The other day I came across an article that asked if you could identify
every part of a URL, then listed the 6 parts of a URL,
scheme://domain:port/path?query=string#anchor. Now that's not wrong,
in that those 6 parts, put together that way do make up a valid URL, but that's hardly all of the story. In the
article's defense, it does say there are other parts and that those are the most common, but if you went into an
interview and insisted that was the definition of a URL you wouldn't be "acing" the interview.
In reality, URIs (which include URLs)
are made up of 5 parts,
scheme://[authority]path?query#fragment, with each of
those having its own definition. Scheme and path are required, but
authority, query, and fragment are optional.
Yes, domain:port is one example of an authority, but so is
You won't see that very often, but it is valid. Between the scheme and the
path there are some number of /'s. Sometimes (usually) there's 2 of them, but
sometimes there's 3, and occasionally 0. I'm pretty sure 1 / is also valid, but I'm not
actually sure. And you can have pairs of them inside the path section. It only
looks like an on-disk path. It's not.
According to the spec, query is pretty much open. It's a string. By convention, it's a set of key-value pairs, but that's not required. Fragment is even less clearly defined since it's defined as a sub-resource inside the main URI, so it's totally dependent on the scheme.

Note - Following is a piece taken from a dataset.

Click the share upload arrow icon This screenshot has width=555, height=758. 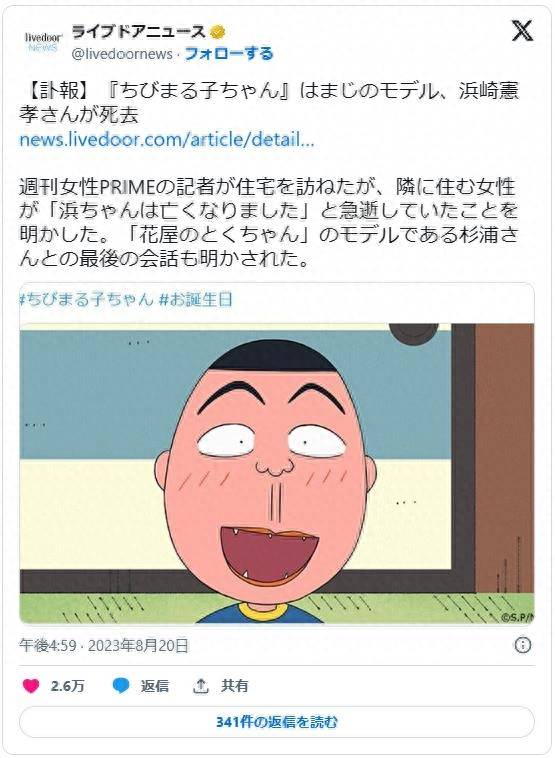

And then there's character set. A URI is basically limited to [a-z,A-Z,0-9,._~] with a bunch of caveats depending on which part of the URI you're talking about. Any other character needs to be encoded.
So, as noted, URIs are complicated. And hard to parse correctly. The solution? Don't. You'll only get it wrong and get tripped up later. Use the one built into your language or find an appropriate library. For c++ that seems to be cpp_netlib_uri, and for python, urllib. For Golang/Java/C# (anyone actually using C# ?), there are great implementations in the standard library.